Sound Extrusions: Interview – Between Sound & Light with Jiri Suchanek

Sonic Garden

After the previous quick introduction to MAX/MSP I have catched up for an interview with Jiri Suchanek, who builds sound & light installations in the Czech Republic. Just to give you little taste of what he’s after with this exciting technology. We have met up with his girlfriend Karolina in their little home garden filled with collection of bonsai trees, tomatoes and his latest sound objects called altogether Turbulence: seven shiny round objects with a wind capturing propellers seemed as landing squad of miniature flying saucers into peaceful garden lit by late summer sun in Brno outskirts, the second largest city in the country.

Before diving into the details of Jiri’s projects, he also shared with me some of links to his favorite artists for example: Bartholomäus Traubeck with his project Voice of Trees – which is an experimental turntable making music based on reading sliced tree sections and use of MAX/MSP. The other artist to mention was Calum Scott with his project Guitar Glitch – three classical guitars turned into surprisingly vivid mechanical trio.

Let’s have a look on what kind of approaches Jiri took in wide variety of his projects we discussed in the following interview.

Can you tell us about your beginnings with art installations?
During my study at Faculty of Fine arts VUT I was standing quite between music and visual art ( and still I am…). I have built several electronic music instruments. After I finished my study I got a great chance to realise my old idea to sonify a big cave dome with multichannel sound and also solve some interesting synchronised light effects for the cave. The important breakthrough was when I got into the orientation workshop in STEIM. It was for the first time I saw dedicated people taking interface development seriously. I actually felt quite lonely in my city until I attended this workshop.

What is STEIM exactly about, can you mention other places for electronic artists in Europe?
STEIM (the STudio for Electro-Instrumental Music) in Amsterdam is an unique place for development in electronic music instruments and specially is focused for live electronic music performance. At the time I was there I met many interesting people, for example Daniel Shrno and Takuro Mizuta Lippit, who uses MAX/MSP patches along his turntable and unique hardware. There are few other places around Europe, for example Institute of Electronic Music in Graz and Ars Electronica in Linz, both in Austria and of course IRCAM in Paris.

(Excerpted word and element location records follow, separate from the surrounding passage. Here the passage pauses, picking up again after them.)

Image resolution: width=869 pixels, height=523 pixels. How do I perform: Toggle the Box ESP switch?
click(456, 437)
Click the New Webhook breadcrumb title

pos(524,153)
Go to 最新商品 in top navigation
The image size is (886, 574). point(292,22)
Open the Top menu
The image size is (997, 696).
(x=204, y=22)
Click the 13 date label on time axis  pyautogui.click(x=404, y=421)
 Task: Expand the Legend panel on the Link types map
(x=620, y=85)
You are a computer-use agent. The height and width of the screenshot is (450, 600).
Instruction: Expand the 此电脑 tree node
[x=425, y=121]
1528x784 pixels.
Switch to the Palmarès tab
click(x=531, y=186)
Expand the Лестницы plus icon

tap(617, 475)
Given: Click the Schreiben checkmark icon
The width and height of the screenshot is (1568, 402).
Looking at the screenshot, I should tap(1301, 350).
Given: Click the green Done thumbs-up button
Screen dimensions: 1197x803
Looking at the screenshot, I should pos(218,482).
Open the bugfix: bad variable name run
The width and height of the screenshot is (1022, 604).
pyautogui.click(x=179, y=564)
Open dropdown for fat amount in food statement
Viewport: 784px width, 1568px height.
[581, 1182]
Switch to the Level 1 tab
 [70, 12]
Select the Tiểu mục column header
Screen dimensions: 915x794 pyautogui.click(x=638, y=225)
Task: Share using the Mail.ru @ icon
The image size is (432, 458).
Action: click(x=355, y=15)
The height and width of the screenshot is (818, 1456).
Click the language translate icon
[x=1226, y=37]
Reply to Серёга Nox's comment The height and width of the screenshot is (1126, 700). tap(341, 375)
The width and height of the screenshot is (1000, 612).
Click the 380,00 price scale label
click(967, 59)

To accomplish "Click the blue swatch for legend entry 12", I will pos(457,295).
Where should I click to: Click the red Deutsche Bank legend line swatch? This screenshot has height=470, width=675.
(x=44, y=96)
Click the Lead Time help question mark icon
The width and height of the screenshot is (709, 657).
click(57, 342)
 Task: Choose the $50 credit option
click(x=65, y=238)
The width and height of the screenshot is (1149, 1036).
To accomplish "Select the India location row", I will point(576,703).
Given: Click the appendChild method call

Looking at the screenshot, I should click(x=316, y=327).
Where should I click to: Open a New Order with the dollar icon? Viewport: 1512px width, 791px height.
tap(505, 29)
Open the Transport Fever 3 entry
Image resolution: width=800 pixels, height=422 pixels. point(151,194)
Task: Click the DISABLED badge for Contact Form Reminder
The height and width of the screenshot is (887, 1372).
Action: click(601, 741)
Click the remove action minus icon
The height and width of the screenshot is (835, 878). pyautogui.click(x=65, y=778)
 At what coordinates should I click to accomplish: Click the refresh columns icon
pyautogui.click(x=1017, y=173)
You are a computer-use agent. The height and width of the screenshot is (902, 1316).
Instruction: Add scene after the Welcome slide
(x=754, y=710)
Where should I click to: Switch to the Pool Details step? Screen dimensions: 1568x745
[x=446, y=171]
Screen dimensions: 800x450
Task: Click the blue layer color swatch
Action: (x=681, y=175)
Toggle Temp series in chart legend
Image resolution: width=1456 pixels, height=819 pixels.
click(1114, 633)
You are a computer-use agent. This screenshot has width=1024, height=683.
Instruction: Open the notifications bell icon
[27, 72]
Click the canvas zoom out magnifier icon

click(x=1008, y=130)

How did you come accross MAX/MSP first of all?
I came across it quite a long time ago during my school courses, but it seemed so complex and intimidating, so I wanted to use way more simple tools than that. It took me a while before I discovered it’s power for sound installations, especially with my synesthetic controller called Meduse.



What exactly is the Meduse about?
It’s a (non)touch controller for my light & sound installation „Sonicave“ I mentioned above. It is filled with various sensors that controls music and light spread in the cave dome. There’s a bass line sequencer, samplers, synthesiser, synced delays along with another features that I’ve built all in MAX/MSP. The whole hardware is based on Arduino boards and software libraries, but specifically adapted and completely rebuilt by a collaborating electronic specialist. There is an another project of mine called Pulse, which is also exploring the synesthesia element. It’s a LED system following specific algorithmic structure. One light is connected to one tone, while the setup creates various rhythms and transmits them as light as well.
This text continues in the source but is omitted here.